Vor kurzem fühlte ich mich grandios. Nicht, dass das etwas besonderes wäre, nein, ich fühle mich meistens ziemlich grandios, grandios ungeschickt, zum Beispiel, oder grandios verpeilt, gerne auch grandios müde, aber wie auch immer, ich fühlte mich also grandios, und zwar in diesem Falle grandios vorurteilsfrei.
Es ging um Tattoos und Piercings und Tunnel und so weiter und so fort, und der Tenor des Gesprächs war gerade irgendwo bei „aber irgendwo ist dann auch echt Schluss mit gesellschaftlich akzeptabel“, „also als Versicherungsvertreter kannst du das echt nicht bringen mit sichtbaren Tattoos“ und „ich würde die Bank wechseln, wenn mein Vermögensberater tätowiert und gepierct daher käme“ angelangt, als ich ein lockeres „so? Ich nicht.“ in die Runde schmiss – und mir ab da grandios vorkam.

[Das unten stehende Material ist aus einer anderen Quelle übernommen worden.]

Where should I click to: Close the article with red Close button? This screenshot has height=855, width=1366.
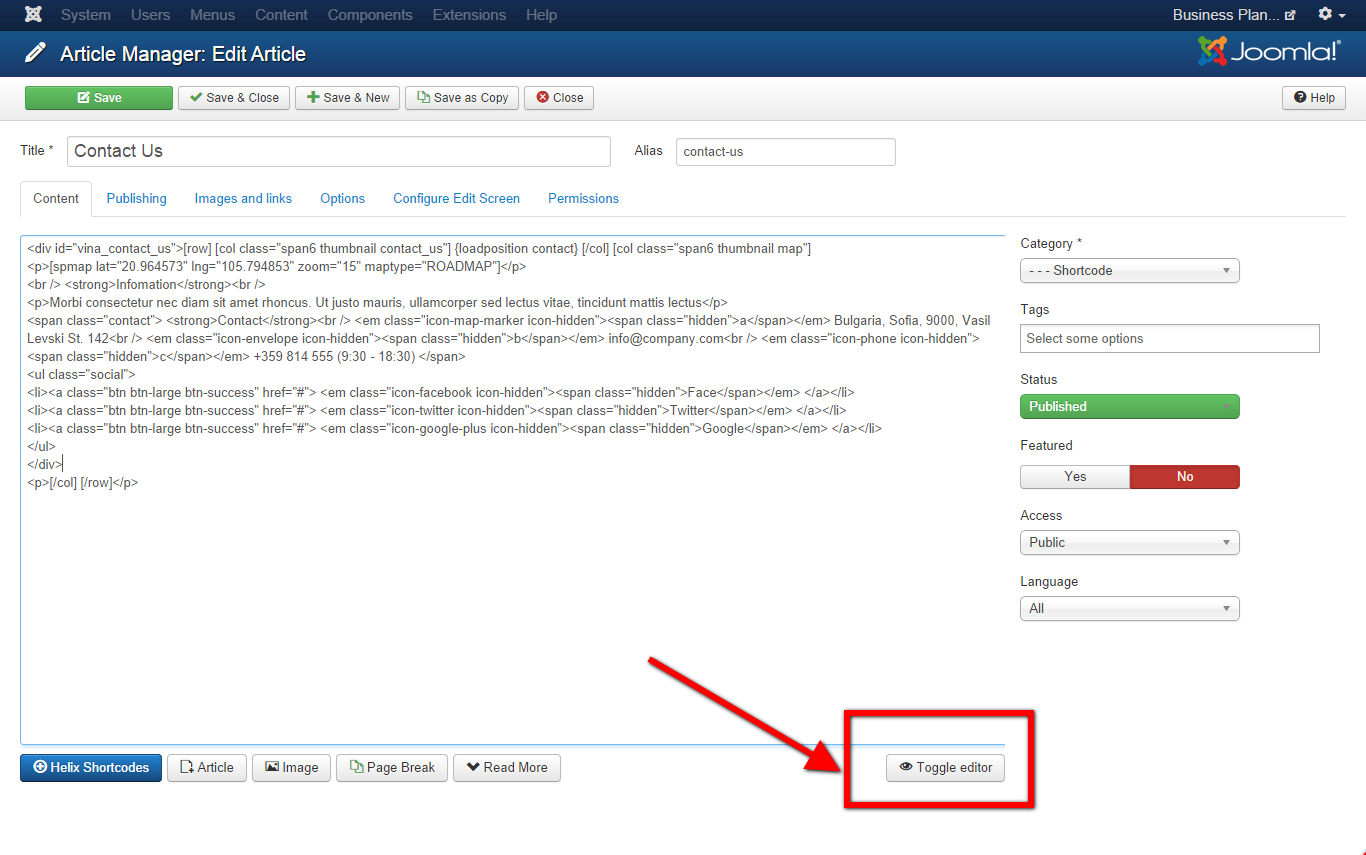point(559,98)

Es ist so, ich glaube nicht, dass ich je eine Bank, eine Versicherungsgesellschaft oder einen Zahnarzt danach aussuchen werde, ob die Mitarbeitenden nun sichtbare Piercings und Tätowierungen tragen oder nicht. Wozu auch? Ich kann mir nicht vorstellen, dass ein Versicherungsvertreter besser arbeitet, nur weil er keine Tattoos trägt. Ich glaube nicht, dass ein Nasenpiercing irgend einen Einfluss auf die Kompetenz einer Zahnärztin hat, ich glaube genau so wenig, dass eine Bankangestellte ihren Job nicht seriös ausführen kann, weil sie einen Lippenstift trägt, der mir nicht gefällt, oder dass ein Buchhalter ungeeignet ist für seinen Job, weil er scheussliche Krawatten – oder eine Augenklappe / Rastas / ein Kopftuch / eine Taucherbrille / einen engen Paillettenfummel bei der Arbeit trägt. Was hat das eine (die äussere Erscheinung) mit dem anderen (Kompetenz) zu tun?
Ich fühlte mich also wie erwähnt immer noch ziemlich grandios, moralisch überlegen wie schon lange nicht mehr, als ich heute nichts Böses ahnend durch die Tür eines Coiffeurgeschäftes trat.
Man muss dazu wissen, ich hasse Coiffeurbesuche und vor allem hasse ich Coiffeurbesuche in Geschäften, in denen ich noch nie war. Über Jahre hinweg fuhr ich durch die halbe Deutschschweiz, nur um mir meine Haare nach wie vor von „meiner“ Coiffeuse schneiden zu lassen – doch dann bekam die ein Kind und hörte auf, dort zu arbeiten. Mein nächster Coiffeur war dann nahe an meinem Wohnort und machte seine Sache wirklich gut – bis er einmal mit einer Kundin ein Gespräch über Flüchtlinge führte, das bei mir immer noch Übelkeit auslöst, wenn ich nur daran denke. Somit disqualifizierte er sich in alle Ewigkeiten, was wiederum dazu führte, dass ich also heute zum ersten Mal über die Schwelle dieses Geschäftes trat, um mir die Haare schneiden zu lassen.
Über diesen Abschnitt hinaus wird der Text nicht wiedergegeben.